As an album, Beautiful is actually a less wild, ethereal offering than Welch’s previous offerings, with fewer harps and tribal drums. Instead, it’s a more personal and direct with some breathing room that allows those distinctively Florence moments of unrestrained lungpower to shine.

At 29 years old, Welch has already matured greatly as a vocalist, performer, and songwriter, still passionate and mesmerizing as ever but exhibiting more sanguine strength than ever before. She owes some of that growth, she said, to what she has experienced in Los Angeles. Here are three more things we learned at the first of Florence + The Machine’s two magnificent “homecoming” shows.
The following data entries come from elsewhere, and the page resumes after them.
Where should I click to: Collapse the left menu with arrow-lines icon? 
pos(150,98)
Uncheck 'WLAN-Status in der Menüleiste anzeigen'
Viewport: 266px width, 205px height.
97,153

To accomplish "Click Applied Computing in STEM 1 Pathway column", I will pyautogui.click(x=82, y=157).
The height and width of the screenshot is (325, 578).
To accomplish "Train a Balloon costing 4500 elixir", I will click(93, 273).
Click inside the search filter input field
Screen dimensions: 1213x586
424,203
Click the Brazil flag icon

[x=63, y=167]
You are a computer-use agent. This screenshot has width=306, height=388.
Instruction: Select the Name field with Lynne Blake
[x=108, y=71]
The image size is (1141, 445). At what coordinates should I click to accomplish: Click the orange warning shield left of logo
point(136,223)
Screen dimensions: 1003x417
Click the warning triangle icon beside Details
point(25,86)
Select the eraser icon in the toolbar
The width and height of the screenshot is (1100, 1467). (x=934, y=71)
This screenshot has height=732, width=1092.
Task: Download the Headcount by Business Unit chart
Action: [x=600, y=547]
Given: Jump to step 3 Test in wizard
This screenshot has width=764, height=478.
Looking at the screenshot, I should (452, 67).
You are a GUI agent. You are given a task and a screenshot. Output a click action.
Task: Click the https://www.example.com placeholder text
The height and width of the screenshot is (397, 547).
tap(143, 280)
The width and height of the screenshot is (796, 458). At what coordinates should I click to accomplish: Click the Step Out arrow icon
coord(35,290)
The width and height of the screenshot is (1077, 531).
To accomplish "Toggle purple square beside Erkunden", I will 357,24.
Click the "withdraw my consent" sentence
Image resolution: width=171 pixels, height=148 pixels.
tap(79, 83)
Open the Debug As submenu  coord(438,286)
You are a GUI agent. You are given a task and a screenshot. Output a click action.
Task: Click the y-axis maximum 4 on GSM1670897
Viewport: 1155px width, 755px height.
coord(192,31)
The title track “How Big, How Blue, How Beautiful” is inspired by a previous show at the Hollywood Bowl.
The song opens with the line, “Between a crucifix and the Hollywood sign, we decided to get hurt,” a direct reference to the Bowl and a previous show she played there. She said she saw the crucifix and the sign as she ran up into the crowd that night, up to the farthest seats, and she was “falling in love with everyone she met.”

“I’ve carried this song with me around the world,” Welch said before performing it. “Now I’ve brought it back to you. It’s yours.”

Her early hit “Cosmic Love” was written during a terrible hangover in Crystal Palace, London.
“This song was written in a place not known for blue skies, called Crystal Palace. It was one of the first songs I ever wrote, and I was so hungover, the most hungover a person has ever been,” Welch said, glancing at the magnificent stage behind her—a giant shimmering tile mosaic hanging behind her 11-piece band—and joking that the crowd can see she isn’t a person who does anything halfway.

Bandmate and songwriting partner Isabella Summers told her she wasn’t allowed to lie down. She had to write a song.

“So, the two triumphs of that day are that I did not get sick and we wrote this song,” Welch said. “From the pit of Crystal Palace to the beautiful Bowl.”

You shouldn’t attend a Florence + The Machine show unless you’re willing to ditch an article of clothing and (potentially) kiss a stranger.
During crowd-favorite and main set closer “Dog Days Are Over,” Welch asked the crowd to embrace and kiss one another, touch one another’s faces, and remove a piece of clothing. “Take something off and wave it above your head,” she said, leading the charge by taking off her shirt and darting across the catwalk in her bra. “Think about something you don’t need because, Los Angeles, tonight you’ve been released!”

Florence + The Machine plays tomorrow night at the Santa Barbara Bowl.